Thanks in advance and your response would be really appreciated!
EDIT
I've got to reproduce the missing NEXT relationship issue again, as you can see in the picture below. This starts to happen from the third time I add a new Second time instant.
I actually create a NodeEntity to operate with the Second nodes. The class is like below.
#NodeEntity(label = "Second")
public class TimeTreeSecond {
#GraphId
private Long id;
private Integer value;
#Relationship(type = "CREATED_ON", direction = Relationship.INCOMING)
private FilterVersionChange relatedFilterVersionChange;
#Relationship(type = "NEXT", direction = Relationship.OUTGOING)
private TimeTreeSecond nextTimeTreeSecond;
#Relationship(type = "NEXT", direction = Relationship.INCOMING)
private TimeTreeSecond prevTimeTreeSecond;
public TimeTreeSecond() {
}
public Long getId() {
return id;
}
public void next(TimeTreeSecond nextTimeTreeSecond) {
this.nextTimeTreeSecond = nextTimeTreeSecond;
}
public FilterVersionChange getRelatedFilterVersionChange() {
return relatedFilterVersionChange;
}
}
The problem here is the Incoming NEXT relationship. When I omit that, everything works fine.
Sometimes I even get this kind of exception in my console when I create the time instant repetitively with short delay.
Exception in thread "main" org.neo4j.ogm.session.result.ResultProcessingException: Could not initialise response
at org.neo4j.ogm.session.response.GraphModelResponse.<init>(GraphModelResponse.java:38)
at org.neo4j.ogm.session.request.SessionRequestHandler.execute(SessionRequestHandler.java:55)
at org.neo4j.ogm.session.Neo4jSession.load(Neo4jSession.java:108)
at org.neo4j.ogm.session.Neo4jSession.load(Neo4jSession.java:100)
at org.springframework.data.neo4j.repository.GraphRepositoryImpl.findOne(GraphRepositoryImpl.java:50)
at sun.reflect.NativeMethodAccessorImpl.invoke0(Native Method)
at sun.reflect.NativeMethodAccessorImpl.invoke(NativeMethodAccessorImpl.java:57)
at sun.reflect.DelegatingMethodAccessorImpl.invoke(DelegatingMethodAccessorImpl.java:43)
at java.lang.reflect.Method.invoke(Method.java:606)
at org.springframework.data.repository.core.support.RepositoryFactorySupport$QueryExecutorMethodInterceptor.executeMethodOn(RepositoryFactorySupport.java:452)

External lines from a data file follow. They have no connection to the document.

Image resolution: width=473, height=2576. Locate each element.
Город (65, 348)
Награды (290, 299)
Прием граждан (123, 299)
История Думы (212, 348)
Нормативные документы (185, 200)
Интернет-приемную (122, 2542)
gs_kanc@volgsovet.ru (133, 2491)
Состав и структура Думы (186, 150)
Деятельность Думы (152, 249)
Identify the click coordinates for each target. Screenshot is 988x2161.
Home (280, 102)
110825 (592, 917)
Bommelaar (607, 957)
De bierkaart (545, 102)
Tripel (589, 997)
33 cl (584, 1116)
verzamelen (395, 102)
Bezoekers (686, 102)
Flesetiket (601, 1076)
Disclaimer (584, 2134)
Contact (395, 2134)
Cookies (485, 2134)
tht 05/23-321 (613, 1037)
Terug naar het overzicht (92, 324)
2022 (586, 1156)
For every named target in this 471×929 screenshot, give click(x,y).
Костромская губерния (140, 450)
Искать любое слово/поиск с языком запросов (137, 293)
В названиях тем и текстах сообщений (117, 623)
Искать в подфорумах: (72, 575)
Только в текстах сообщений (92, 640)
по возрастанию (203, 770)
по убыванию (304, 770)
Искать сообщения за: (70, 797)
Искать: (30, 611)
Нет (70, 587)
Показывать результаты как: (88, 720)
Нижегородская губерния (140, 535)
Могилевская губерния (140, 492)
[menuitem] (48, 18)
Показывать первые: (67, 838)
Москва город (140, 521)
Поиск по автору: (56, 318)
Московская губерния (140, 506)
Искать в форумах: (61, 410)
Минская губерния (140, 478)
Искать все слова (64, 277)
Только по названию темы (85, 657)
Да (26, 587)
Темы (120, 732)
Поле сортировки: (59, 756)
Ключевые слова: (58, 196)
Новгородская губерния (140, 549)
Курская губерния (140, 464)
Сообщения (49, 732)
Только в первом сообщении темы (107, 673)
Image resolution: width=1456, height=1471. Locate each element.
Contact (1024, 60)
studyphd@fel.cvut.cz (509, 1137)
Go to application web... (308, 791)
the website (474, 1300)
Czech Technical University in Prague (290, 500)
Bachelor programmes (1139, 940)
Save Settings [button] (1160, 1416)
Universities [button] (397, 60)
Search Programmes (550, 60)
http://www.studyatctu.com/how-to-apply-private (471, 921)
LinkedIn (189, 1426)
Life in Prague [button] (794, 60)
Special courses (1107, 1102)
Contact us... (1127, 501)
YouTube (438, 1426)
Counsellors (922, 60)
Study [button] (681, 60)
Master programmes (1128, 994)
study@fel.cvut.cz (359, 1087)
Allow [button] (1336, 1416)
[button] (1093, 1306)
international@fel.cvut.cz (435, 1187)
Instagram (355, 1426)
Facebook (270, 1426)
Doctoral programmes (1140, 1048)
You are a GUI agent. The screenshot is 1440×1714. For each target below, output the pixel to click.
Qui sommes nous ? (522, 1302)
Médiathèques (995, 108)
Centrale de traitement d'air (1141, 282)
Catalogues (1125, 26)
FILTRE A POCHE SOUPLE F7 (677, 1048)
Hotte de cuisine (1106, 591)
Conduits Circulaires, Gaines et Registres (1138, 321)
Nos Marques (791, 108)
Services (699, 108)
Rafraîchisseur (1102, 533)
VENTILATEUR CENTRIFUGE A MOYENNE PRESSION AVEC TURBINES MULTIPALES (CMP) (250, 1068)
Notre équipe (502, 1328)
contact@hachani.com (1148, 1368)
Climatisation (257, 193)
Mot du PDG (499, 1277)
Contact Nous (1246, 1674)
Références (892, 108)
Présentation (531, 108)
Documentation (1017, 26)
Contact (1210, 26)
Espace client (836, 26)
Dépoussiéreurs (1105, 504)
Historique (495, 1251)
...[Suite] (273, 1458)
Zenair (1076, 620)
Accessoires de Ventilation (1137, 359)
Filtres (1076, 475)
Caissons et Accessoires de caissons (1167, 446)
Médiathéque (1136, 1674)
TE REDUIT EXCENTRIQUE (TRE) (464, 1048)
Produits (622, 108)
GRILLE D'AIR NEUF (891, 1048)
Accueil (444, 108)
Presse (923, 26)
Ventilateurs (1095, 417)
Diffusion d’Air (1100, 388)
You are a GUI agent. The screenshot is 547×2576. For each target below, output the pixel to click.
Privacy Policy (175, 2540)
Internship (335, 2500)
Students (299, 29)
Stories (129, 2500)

at org.springframework.data.repository.core.support.RepositoryFactorySupport$QueryExecutorMethodInterceptor.doInvoke(RepositoryFactorySupport.java:437)
at org.springframework.data.repository.core.support.RepositoryFactorySupport$QueryExecutorMethodInterceptor.invoke(RepositoryFactorySupport.java:409)
at org.springframework.aop.framework.ReflectiveMethodInvocation.proceed(ReflectiveMethodInvocation.java:179)
at org.springframework.transaction.interceptor.TransactionInterceptor$1.proceedWithInvocation(TransactionInterceptor.java:99)
at org.springframework.transaction.interceptor.TransactionAspectSupport.invokeWithinTransaction(TransactionAspectSupport.java:281)
at org.springframework.transaction.interceptor.TransactionInterceptor.invoke(TransactionInterceptor.java:96)
at org.springframework.aop.framework.ReflectiveMethodInvocation.proceed(ReflectiveMethodInvocation.java:179)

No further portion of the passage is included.